Exercise aim:
Each and every line of the data must appear exactly as given.

Material provided:
● ● ● ● ● ● ●

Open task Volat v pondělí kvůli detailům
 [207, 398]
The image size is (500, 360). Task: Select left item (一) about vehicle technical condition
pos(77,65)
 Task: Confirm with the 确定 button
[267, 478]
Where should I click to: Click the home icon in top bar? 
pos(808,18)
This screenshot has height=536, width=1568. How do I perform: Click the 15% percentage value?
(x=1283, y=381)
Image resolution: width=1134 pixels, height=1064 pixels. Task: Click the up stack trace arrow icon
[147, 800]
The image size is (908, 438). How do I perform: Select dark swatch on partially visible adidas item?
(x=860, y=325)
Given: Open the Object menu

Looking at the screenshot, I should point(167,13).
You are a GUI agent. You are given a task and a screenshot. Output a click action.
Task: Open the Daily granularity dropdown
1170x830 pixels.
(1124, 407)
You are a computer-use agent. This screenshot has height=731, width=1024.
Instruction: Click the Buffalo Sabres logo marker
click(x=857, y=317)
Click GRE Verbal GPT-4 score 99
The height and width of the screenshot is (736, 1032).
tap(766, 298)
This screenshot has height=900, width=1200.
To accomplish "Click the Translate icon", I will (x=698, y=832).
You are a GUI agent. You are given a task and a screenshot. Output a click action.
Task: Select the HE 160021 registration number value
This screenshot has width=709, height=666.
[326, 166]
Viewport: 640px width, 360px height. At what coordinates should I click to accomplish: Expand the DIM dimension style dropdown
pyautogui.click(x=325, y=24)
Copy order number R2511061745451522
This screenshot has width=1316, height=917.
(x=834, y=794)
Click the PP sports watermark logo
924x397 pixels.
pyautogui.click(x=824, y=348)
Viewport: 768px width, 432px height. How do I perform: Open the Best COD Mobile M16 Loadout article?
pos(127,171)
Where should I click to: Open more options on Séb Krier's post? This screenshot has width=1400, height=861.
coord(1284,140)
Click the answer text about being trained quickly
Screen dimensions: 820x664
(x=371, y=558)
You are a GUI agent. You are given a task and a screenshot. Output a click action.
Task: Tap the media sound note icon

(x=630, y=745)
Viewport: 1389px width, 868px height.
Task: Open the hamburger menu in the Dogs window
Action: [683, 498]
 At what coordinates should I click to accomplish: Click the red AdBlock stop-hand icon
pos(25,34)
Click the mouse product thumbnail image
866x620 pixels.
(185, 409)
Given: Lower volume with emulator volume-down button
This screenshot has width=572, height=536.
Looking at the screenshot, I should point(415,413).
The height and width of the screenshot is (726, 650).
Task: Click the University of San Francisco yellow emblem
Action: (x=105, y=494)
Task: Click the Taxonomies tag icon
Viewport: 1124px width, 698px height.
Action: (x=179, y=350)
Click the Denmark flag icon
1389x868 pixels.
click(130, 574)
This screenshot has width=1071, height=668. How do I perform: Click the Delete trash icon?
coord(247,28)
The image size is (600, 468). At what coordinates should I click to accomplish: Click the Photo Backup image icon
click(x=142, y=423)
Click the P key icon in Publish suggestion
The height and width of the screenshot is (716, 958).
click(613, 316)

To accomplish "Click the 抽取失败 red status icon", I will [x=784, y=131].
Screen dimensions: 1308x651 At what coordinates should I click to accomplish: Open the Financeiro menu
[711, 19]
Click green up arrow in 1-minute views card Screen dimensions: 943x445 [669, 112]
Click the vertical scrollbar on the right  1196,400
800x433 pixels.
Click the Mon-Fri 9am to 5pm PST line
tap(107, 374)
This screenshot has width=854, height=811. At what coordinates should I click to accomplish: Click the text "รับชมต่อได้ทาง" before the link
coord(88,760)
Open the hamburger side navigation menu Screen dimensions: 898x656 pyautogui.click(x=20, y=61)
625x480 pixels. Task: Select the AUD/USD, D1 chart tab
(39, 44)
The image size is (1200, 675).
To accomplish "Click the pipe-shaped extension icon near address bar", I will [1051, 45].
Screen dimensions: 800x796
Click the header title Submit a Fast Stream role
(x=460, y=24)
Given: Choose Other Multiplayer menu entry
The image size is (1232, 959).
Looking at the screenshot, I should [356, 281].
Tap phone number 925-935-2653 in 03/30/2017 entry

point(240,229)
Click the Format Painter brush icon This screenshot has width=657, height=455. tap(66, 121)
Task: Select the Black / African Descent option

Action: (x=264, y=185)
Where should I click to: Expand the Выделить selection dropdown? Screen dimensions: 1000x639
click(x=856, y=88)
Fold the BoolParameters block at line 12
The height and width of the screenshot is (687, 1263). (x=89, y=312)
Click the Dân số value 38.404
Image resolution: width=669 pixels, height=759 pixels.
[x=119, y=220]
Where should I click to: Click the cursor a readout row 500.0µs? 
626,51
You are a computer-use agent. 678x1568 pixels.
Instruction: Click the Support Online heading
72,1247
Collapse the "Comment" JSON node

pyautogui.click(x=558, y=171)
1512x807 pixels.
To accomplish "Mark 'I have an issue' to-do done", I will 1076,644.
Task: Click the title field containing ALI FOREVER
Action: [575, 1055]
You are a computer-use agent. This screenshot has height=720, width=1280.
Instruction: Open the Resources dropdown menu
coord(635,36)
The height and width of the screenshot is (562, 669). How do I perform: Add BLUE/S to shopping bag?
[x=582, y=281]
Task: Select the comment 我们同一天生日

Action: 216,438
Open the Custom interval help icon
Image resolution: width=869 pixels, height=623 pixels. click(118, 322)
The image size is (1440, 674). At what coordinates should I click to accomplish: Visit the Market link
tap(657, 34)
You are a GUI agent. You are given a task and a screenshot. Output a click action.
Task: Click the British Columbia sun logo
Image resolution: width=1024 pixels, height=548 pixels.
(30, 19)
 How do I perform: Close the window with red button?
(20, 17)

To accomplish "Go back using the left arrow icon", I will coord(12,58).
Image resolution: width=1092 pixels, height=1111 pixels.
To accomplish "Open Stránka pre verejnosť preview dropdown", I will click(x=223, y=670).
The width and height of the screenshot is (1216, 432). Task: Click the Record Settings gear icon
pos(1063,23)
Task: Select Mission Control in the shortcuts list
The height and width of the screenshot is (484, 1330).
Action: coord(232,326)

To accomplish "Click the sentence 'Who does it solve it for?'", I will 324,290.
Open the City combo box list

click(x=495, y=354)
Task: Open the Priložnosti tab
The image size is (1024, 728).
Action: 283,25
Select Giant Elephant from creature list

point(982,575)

● ● ● ● ● ● ●

Response to this task:
Open task Volat v pondělí kvůli detailům
 [207, 398]
The image size is (500, 360). Task: Select left item (一) about vehicle technical condition
pos(77,65)
 Task: Confirm with the 确定 button
[267, 478]
Where should I click to: Click the home icon in top bar? 
pos(808,18)
This screenshot has height=536, width=1568. How do I perform: Click the 15% percentage value?
(x=1283, y=381)
Image resolution: width=1134 pixels, height=1064 pixels. Task: Click the up stack trace arrow icon
[147, 800]
The image size is (908, 438). How do I perform: Select dark swatch on partially visible adidas item?
(x=860, y=325)
Given: Open the Object menu

Looking at the screenshot, I should point(167,13).
You are a GUI agent. You are given a task and a screenshot. Output a click action.
Task: Open the Daily granularity dropdown
1170x830 pixels.
(1124, 407)
You are a computer-use agent. This screenshot has height=731, width=1024.
Instruction: Click the Buffalo Sabres logo marker
click(x=857, y=317)
Click GRE Verbal GPT-4 score 99
The height and width of the screenshot is (736, 1032).
tap(766, 298)
This screenshot has height=900, width=1200.
To accomplish "Click the Translate icon", I will (x=698, y=832).
You are a GUI agent. You are given a task and a screenshot. Output a click action.
Task: Select the HE 160021 registration number value
This screenshot has width=709, height=666.
[326, 166]
Viewport: 640px width, 360px height. At what coordinates should I click to accomplish: Expand the DIM dimension style dropdown
pyautogui.click(x=325, y=24)
Copy order number R2511061745451522
This screenshot has width=1316, height=917.
(x=834, y=794)
Click the PP sports watermark logo
924x397 pixels.
pyautogui.click(x=824, y=348)
Viewport: 768px width, 432px height. How do I perform: Open the Best COD Mobile M16 Loadout article?
pos(127,171)
Where should I click to: Open more options on Séb Krier's post? This screenshot has width=1400, height=861.
coord(1284,140)
Click the answer text about being trained quickly
Screen dimensions: 820x664
(x=371, y=558)
You are a GUI agent. You are given a task and a screenshot. Output a click action.
Task: Tap the media sound note icon

(x=630, y=745)
Viewport: 1389px width, 868px height.
Task: Open the hamburger menu in the Dogs window
Action: [683, 498]
 At what coordinates should I click to accomplish: Click the red AdBlock stop-hand icon
pos(25,34)
Click the mouse product thumbnail image
866x620 pixels.
(185, 409)
Given: Lower volume with emulator volume-down button
This screenshot has width=572, height=536.
Looking at the screenshot, I should point(415,413).
The height and width of the screenshot is (726, 650).
Task: Click the University of San Francisco yellow emblem
Action: (x=105, y=494)
Task: Click the Taxonomies tag icon
Viewport: 1124px width, 698px height.
Action: (x=179, y=350)
Click the Denmark flag icon
1389x868 pixels.
click(130, 574)
This screenshot has width=1071, height=668. How do I perform: Click the Delete trash icon?
coord(247,28)
The image size is (600, 468). At what coordinates should I click to accomplish: Click the Photo Backup image icon
click(x=142, y=423)
Click the P key icon in Publish suggestion
The height and width of the screenshot is (716, 958).
click(613, 316)

To accomplish "Click the 抽取失败 red status icon", I will [x=784, y=131].
Screen dimensions: 1308x651 At what coordinates should I click to accomplish: Open the Financeiro menu
[711, 19]
Click green up arrow in 1-minute views card Screen dimensions: 943x445 [669, 112]
Click the vertical scrollbar on the right  1196,400
800x433 pixels.
Click the Mon-Fri 9am to 5pm PST line
tap(107, 374)
This screenshot has width=854, height=811. At what coordinates should I click to accomplish: Click the text "รับชมต่อได้ทาง" before the link
coord(88,760)
Open the hamburger side navigation menu Screen dimensions: 898x656 pyautogui.click(x=20, y=61)
625x480 pixels. Task: Select the AUD/USD, D1 chart tab
(39, 44)
The image size is (1200, 675).
To accomplish "Click the pipe-shaped extension icon near address bar", I will [1051, 45].
Screen dimensions: 800x796
Click the header title Submit a Fast Stream role
(x=460, y=24)
Given: Choose Other Multiplayer menu entry
The image size is (1232, 959).
Looking at the screenshot, I should [356, 281].
Tap phone number 925-935-2653 in 03/30/2017 entry

point(240,229)
Click the Format Painter brush icon This screenshot has width=657, height=455. tap(66, 121)
Task: Select the Black / African Descent option

Action: (x=264, y=185)
Where should I click to: Expand the Выделить selection dropdown? Screen dimensions: 1000x639
click(x=856, y=88)
Fold the BoolParameters block at line 12
The height and width of the screenshot is (687, 1263). (x=89, y=312)
Click the Dân số value 38.404
Image resolution: width=669 pixels, height=759 pixels.
[x=119, y=220]
Where should I click to: Click the cursor a readout row 500.0µs? 
626,51
You are a computer-use agent. 678x1568 pixels.
Instruction: Click the Support Online heading
72,1247
Collapse the "Comment" JSON node

pyautogui.click(x=558, y=171)
1512x807 pixels.
To accomplish "Mark 'I have an issue' to-do done", I will 1076,644.
Task: Click the title field containing ALI FOREVER
Action: [575, 1055]
You are a computer-use agent. This screenshot has height=720, width=1280.
Instruction: Open the Resources dropdown menu
coord(635,36)
The height and width of the screenshot is (562, 669). How do I perform: Add BLUE/S to shopping bag?
[x=582, y=281]
Task: Select the comment 我们同一天生日

Action: 216,438
Open the Custom interval help icon
Image resolution: width=869 pixels, height=623 pixels. click(118, 322)
The image size is (1440, 674). At what coordinates should I click to accomplish: Visit the Market link
tap(657, 34)
You are a GUI agent. You are given a task and a screenshot. Output a click action.
Task: Click the British Columbia sun logo
Image resolution: width=1024 pixels, height=548 pixels.
(30, 19)
 How do I perform: Close the window with red button?
(20, 17)

To accomplish "Go back using the left arrow icon", I will coord(12,58).
Image resolution: width=1092 pixels, height=1111 pixels.
To accomplish "Open Stránka pre verejnosť preview dropdown", I will click(x=223, y=670).
The width and height of the screenshot is (1216, 432). Task: Click the Record Settings gear icon
pos(1063,23)
Task: Select Mission Control in the shortcuts list
The height and width of the screenshot is (484, 1330).
Action: coord(232,326)

To accomplish "Click the sentence 'Who does it solve it for?'", I will 324,290.
Open the City combo box list

click(x=495, y=354)
Task: Open the Priložnosti tab
The image size is (1024, 728).
Action: 283,25
Select Giant Elephant from creature list

point(982,575)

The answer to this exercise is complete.